I may be misunderstanding a concern Seth, you and Hannah have expressed earlier in representing or reporting dry spells at the adm3 level. But if the goal is to indicate where within a triggered adm2 the dry spell occurred and all three of you (including Hannah) are comfortable with representing the data at adm3, we can add a binary map indicating the presence of a dry spell per adm3. If you are suggesting not to map it by adm3 but instead leaving the overall raster with a binary code (ds/no ds) per cell, we can present that. Let's make sure we have a clear and convincing explanation for why we can't list adm3's with a binary DS/no DS but can represent it with sub-adm2 granularity.

The map's purpose isn't to convey where a dry spell has occurred; it is to inform on the context around those dry spells so implementation activities reflect that. That is, on what the "dryness" situation may be at the moment of activation.
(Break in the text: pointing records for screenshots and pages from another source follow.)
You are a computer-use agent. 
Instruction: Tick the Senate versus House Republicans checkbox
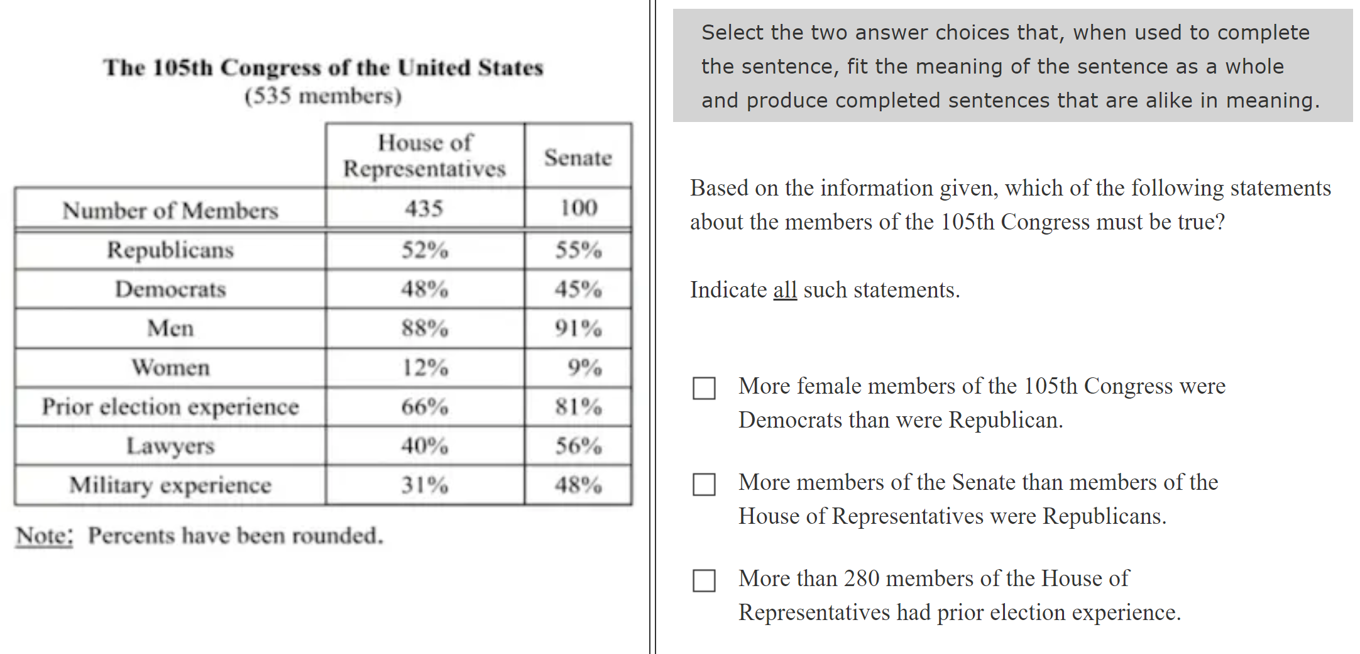pos(704,484)
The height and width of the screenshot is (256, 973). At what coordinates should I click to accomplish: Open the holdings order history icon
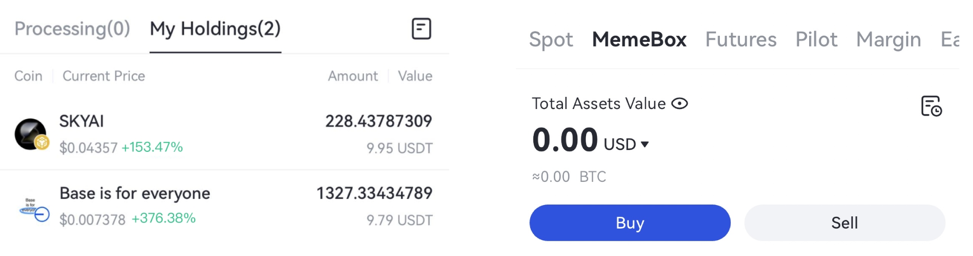click(421, 29)
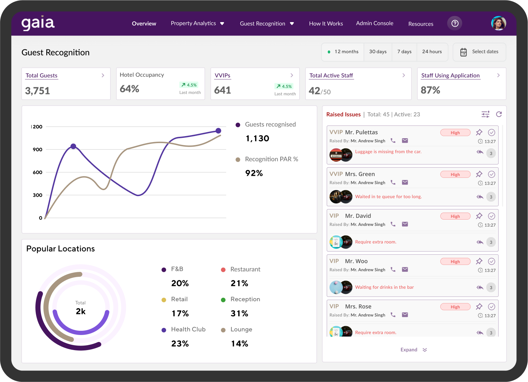The width and height of the screenshot is (528, 382).
Task: Refresh the Raised Issues list
Action: (x=499, y=114)
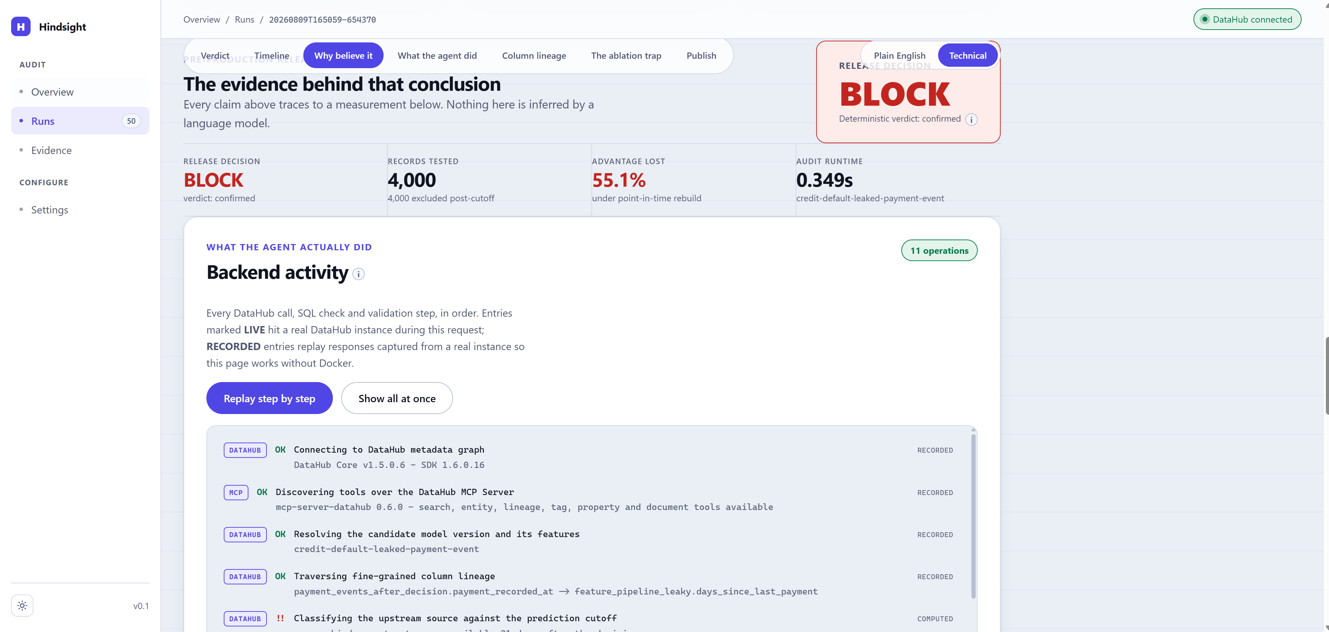The width and height of the screenshot is (1329, 632).
Task: Click the Runs breadcrumb link
Action: [244, 20]
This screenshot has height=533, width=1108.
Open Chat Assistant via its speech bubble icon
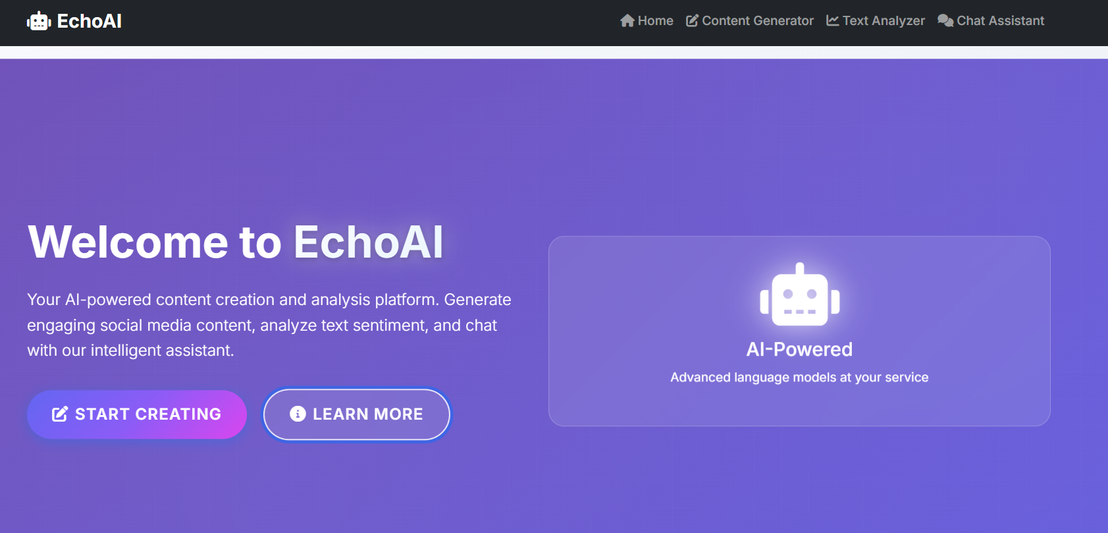click(x=945, y=20)
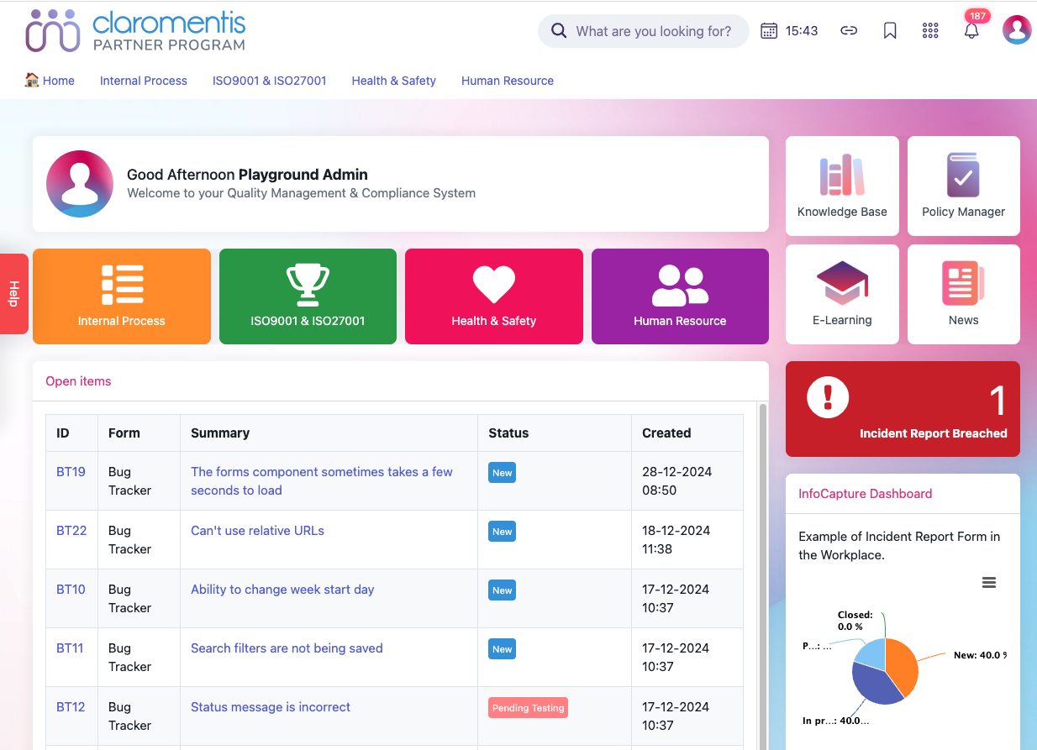The width and height of the screenshot is (1037, 750).
Task: Click the notifications bell icon
Action: click(x=971, y=31)
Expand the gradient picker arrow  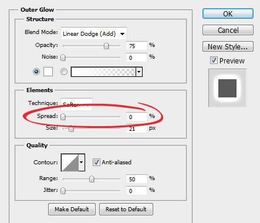point(139,72)
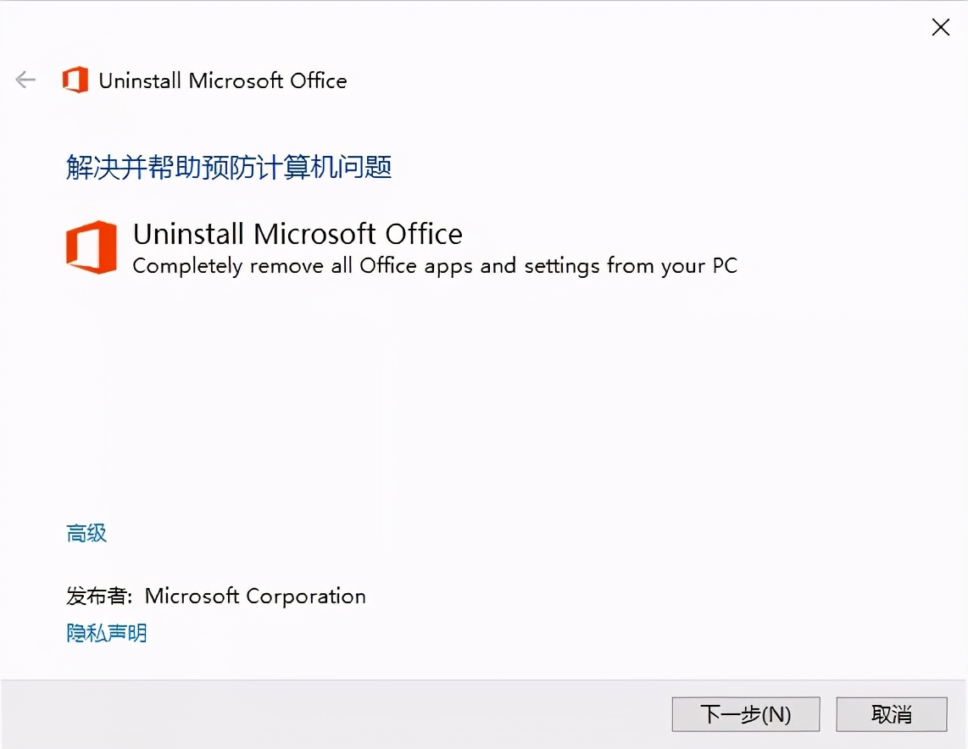This screenshot has height=749, width=968.
Task: Click the 解决并帮助预防计算机问题 heading link
Action: click(229, 167)
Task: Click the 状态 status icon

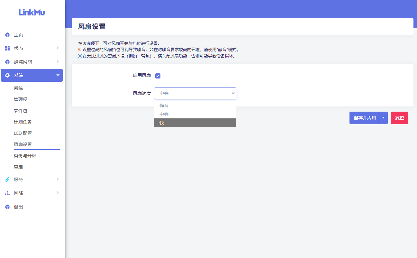Action: tap(7, 48)
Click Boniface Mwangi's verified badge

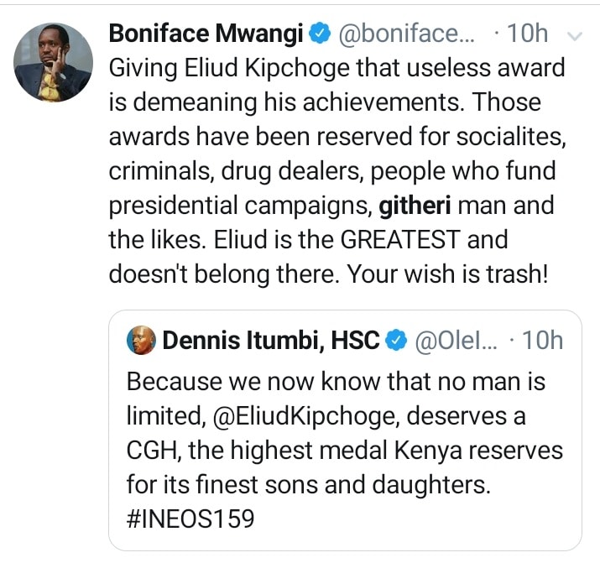pyautogui.click(x=319, y=35)
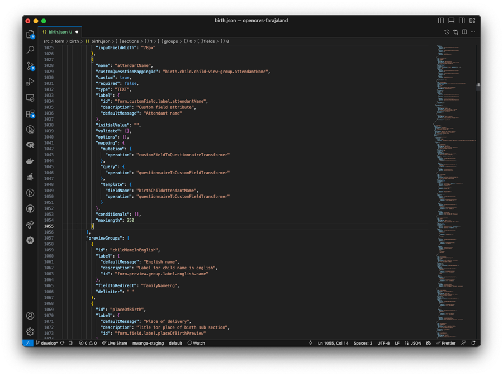Change UTF-8 encoding in status bar
This screenshot has height=376, width=503.
[383, 343]
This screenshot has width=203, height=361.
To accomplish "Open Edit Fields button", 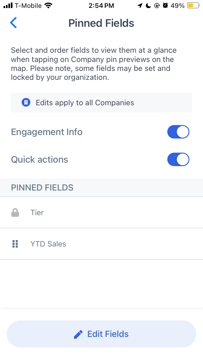I will 102,334.
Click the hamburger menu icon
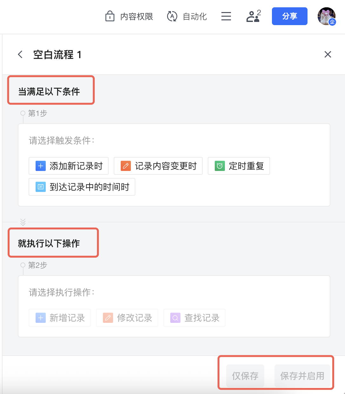 (226, 16)

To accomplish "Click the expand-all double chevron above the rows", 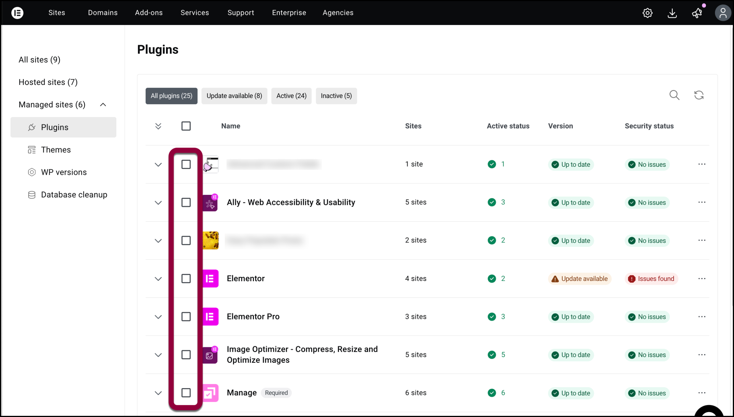I will [159, 126].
While I agree that it blurs the line between drought and dry spells, this is in a way no longer about whether a shock happen but about where "damage" may be greater. Cum precipitation has been requested as a proxy for what areas might be most suffering from dry conditions. Since activities should only implemented in adm2's where dry spells occurred, i think it is safe to assume that adm3's will be targeted for their "dryness" due to at least dry spells (and maybe, overall drought). Hope this helps.

Consecutive vs non-consecutive dry days: I don't have a strong preference. It seems # (non-consecutive) may be more informative because complimentary to the the statement that an area has experienced a dry spell (ie we already know they've had at least 14 cons days). But maybe that's too closely correlated with cum rainfall. Will let Seth and you look at the data and offer your recommendation.

caldwellst commented 2 years ago

Thanks Josée for your additional input, clear. Hannah said yesterday that she would also review and add in her comments, so am just waiting for her thoughts before responding.

hannahker commented 2 years ago

A super interesting conversation here and I'll mostly just echo what others have already said.

For the example figure, the diverging colour scheme is a nice idea, but I'd just probably not use blue for anything as it might be misinterpreted as precipitation.